The Rt. Rev. William Phipps, moderator of the United Church of Canada, has set the heather aflame with recent controversial statements. It was his expressed intention to encourage people to think, but already there are ruptures appearing in the fabric of his denomination.
It will not be surprising if some congregations withdraw and if some members seek fellowship elsewhere. The ancient faith is being challenged. Traditionalism and liberalism do not sit well together. It is unfortunate that shoddy thinking seems always to take a heavy toll of religious loyalties.
I do not think it necessary to shield the Gospel from strong ideas. Nor should it be needful for Christians to scorn scholarship, no matter how radical or revolutionary it may be. I no longer remember author or source but I never have forgotten the old prayer, "O God, I offer Thee my heart, In many a mystic mood by beauty led. But now impart that sterner grace To offer Thee my head." We do God no honor when we hide from honest thinking and elude the truth.
I do not share the convictions allegedly expressed by the moderator. He, of course, is free to think as he wishes and, for that matter, so am I. I believe this generation's greatest need is for the personal salvation wondrously and graciously offered by God in Christ crucified, risen and coming again.
Where the moderator has gone astray, it seems to me, is in his apparent failure to grasp the meaning and the use of faith and of reason. He makes the mistake, which has betrayed many theologians and philosophers, of confusing faith and reason. They are not mutually exclusive.
The individual who espouses reason and rejects the exercise of faith runs the risk of confusing the actual with the ideal. What is actual and demonstrable becomes the goal of life and the ideal loses its vitality because, at best, it can be only a dream.
It requires faith to define and pursue that which is ideal. Faith alone is the gateway to the visions and hypotheses, the suggestions and the theories without which progress becomes impossible and reason becomes fruitless.
It seems to me that Mr. Phipps' appeal is to the reason that precludes faith. That is a wrong way to journey in a quest for true religion. A sad consequence is that some people and congregations will choose an opposing position which will be faulted by the same logic.
An inevitable outcome of an appeal to reason as a condition of faith is that it encourages a religion of good works. The so-called Social Gospel becomes a substitute for the mystical element which belongs where there is right religion. True religion, of course, must embrace good works but it also must provide personal salvation, forgiveness and eternal life.
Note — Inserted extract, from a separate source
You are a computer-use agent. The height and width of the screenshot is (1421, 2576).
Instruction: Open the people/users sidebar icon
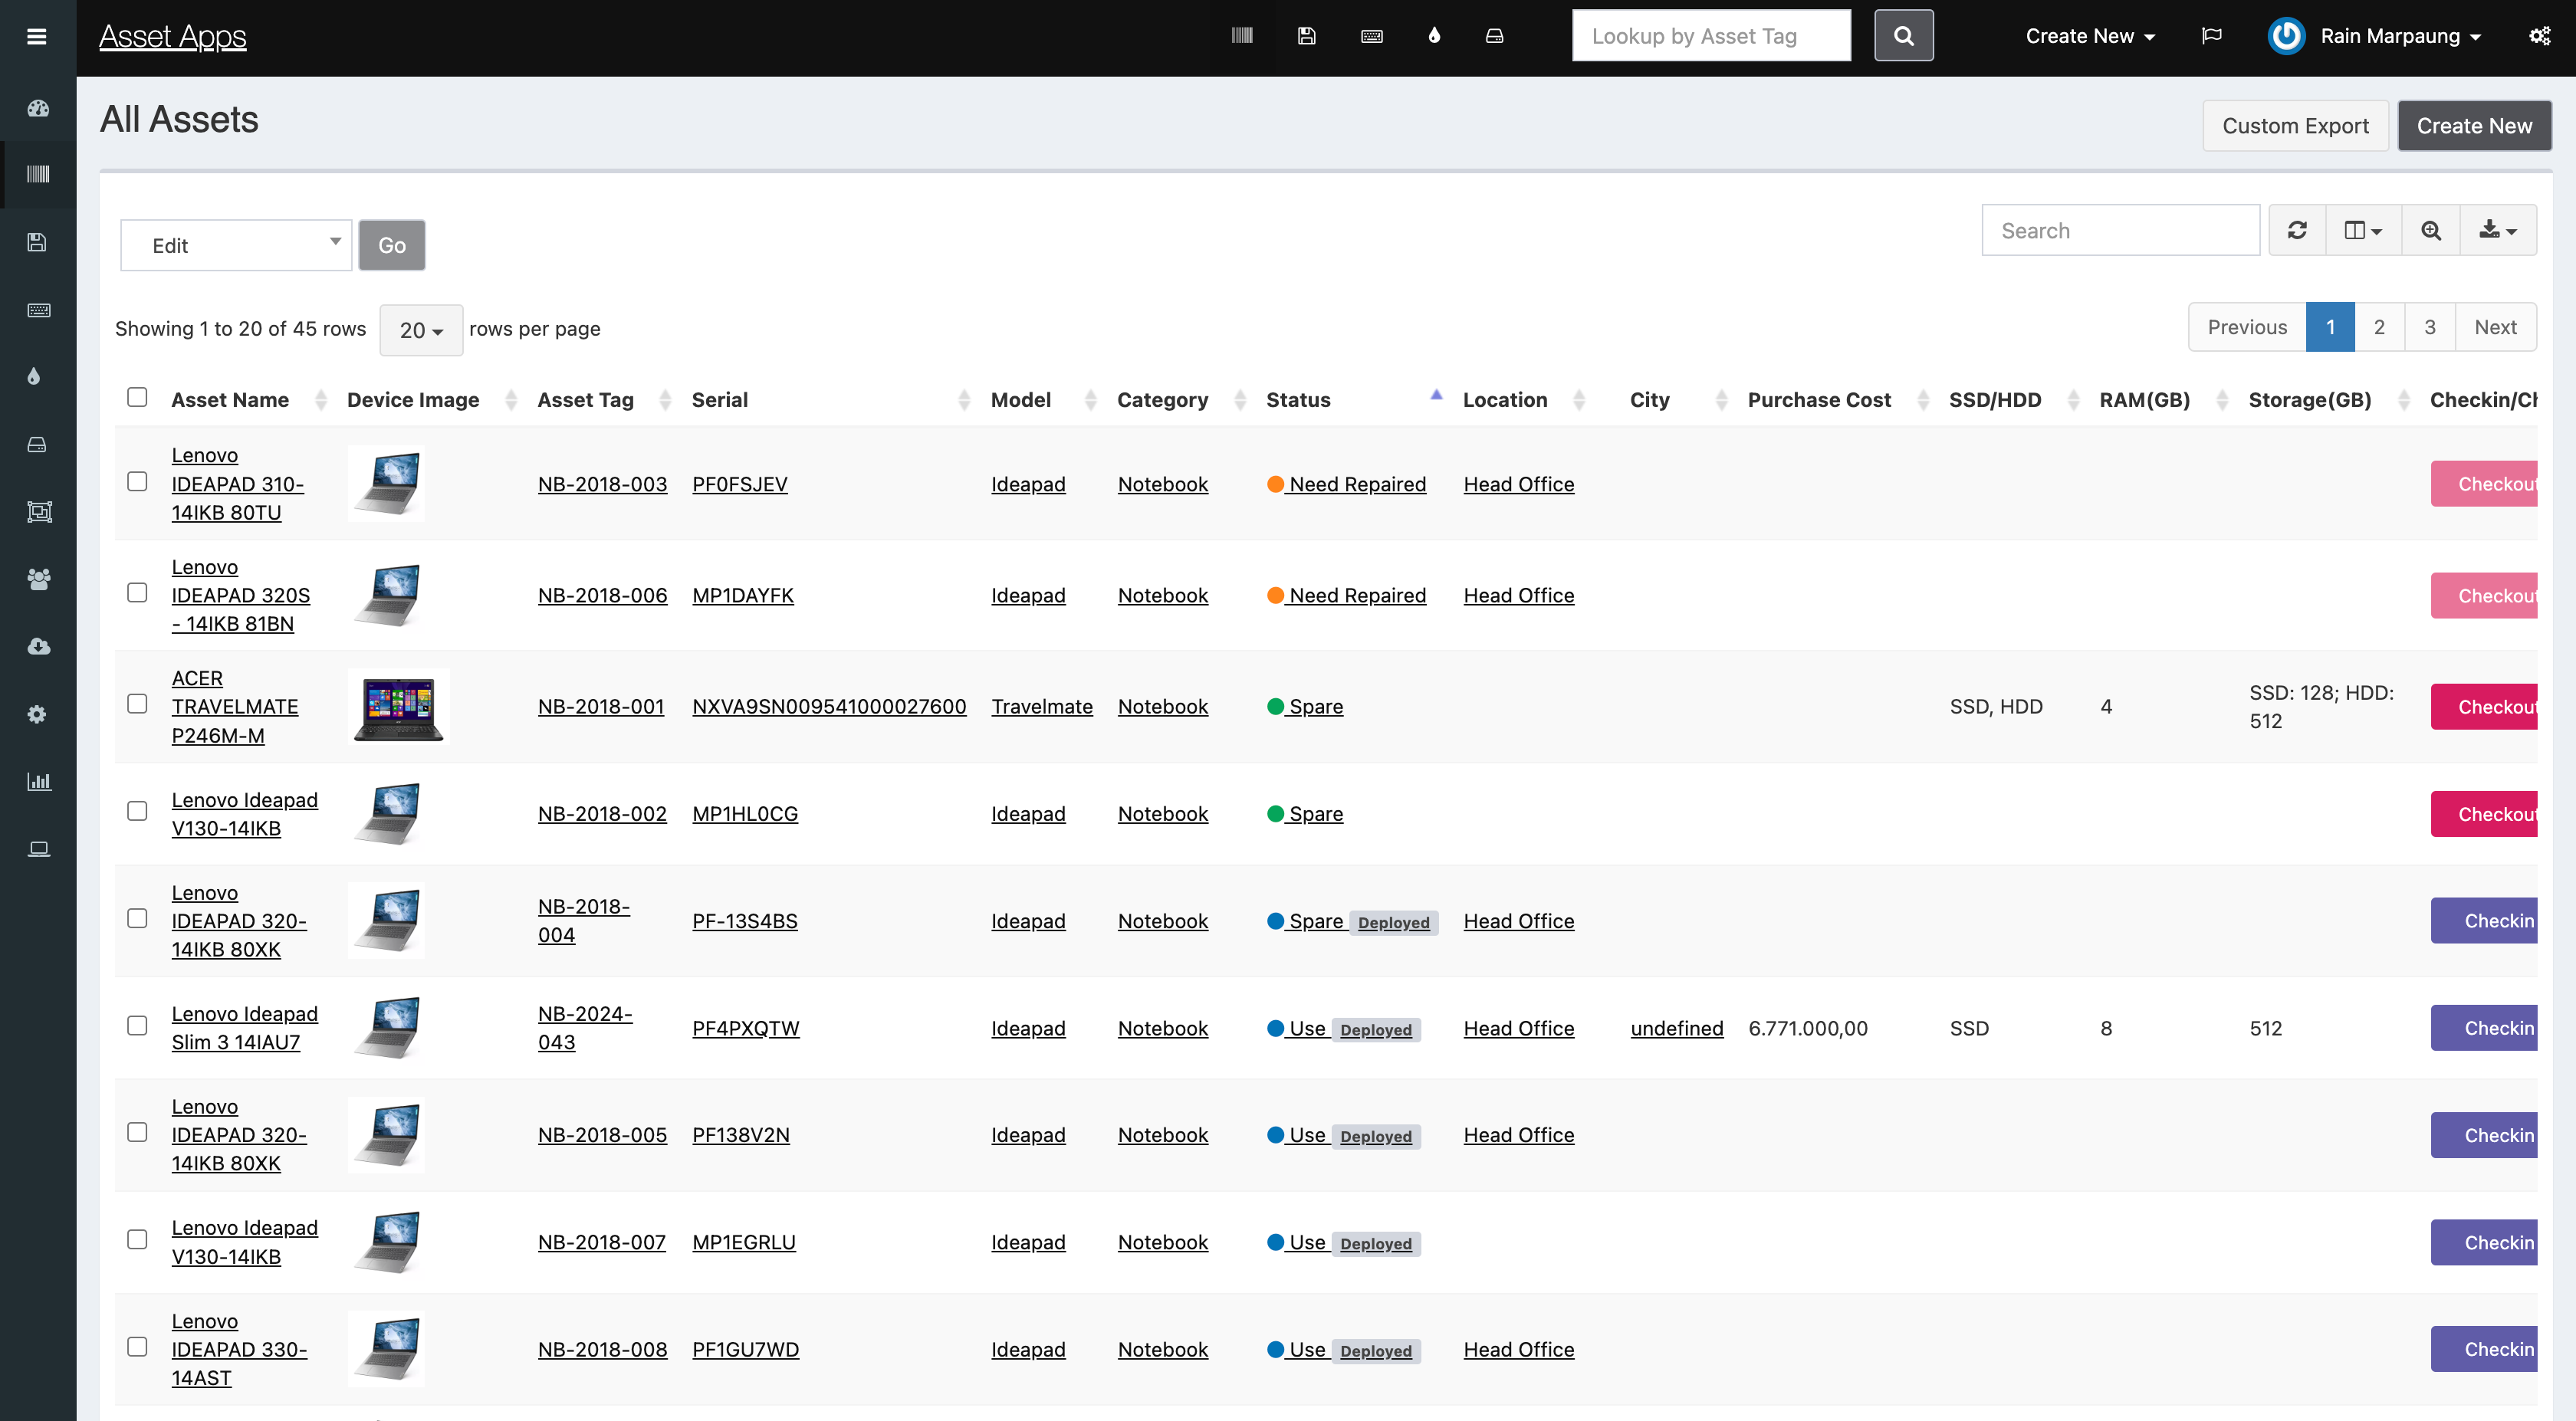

One of my professors in seminary days was Dr. Nels Ferre, a man whose name seems always to draw the ire of conservative-minded religionists. That is something of an irony because he himself was positively conservative in his theological orientation. He was wont to say, "Theologians who are men of faith ... will dare to see the actual world for what it is and yet also the existential claims on it of what eternally is and actually ought to be."
Faith and reason belong together. Again, the words are those of Nels Ferre, "Without faith reason fails in courage and social concern, while without reason faith fails in vision and application."
So I am distressed by what Mr. Phipps has said because I fear many will construe his remarks wrongly and, as a result, the whole church of Jesus Christ will suffer, no part more so than his own denomination.
Faith and reason - both are gifts of the grace of God.
"God so loved the world, that he gave his only begotten Son, that whosoever believeth in him should not perish, but have everlasting life."
Reason is troubled by that verse; faith is challenged. Separated, they stumble. Together, they point to the rightness of religion in which alone is hope for our sin-sick and troubled world.
- M. Allen Gibson is a Baptist church minister who lives in Chester.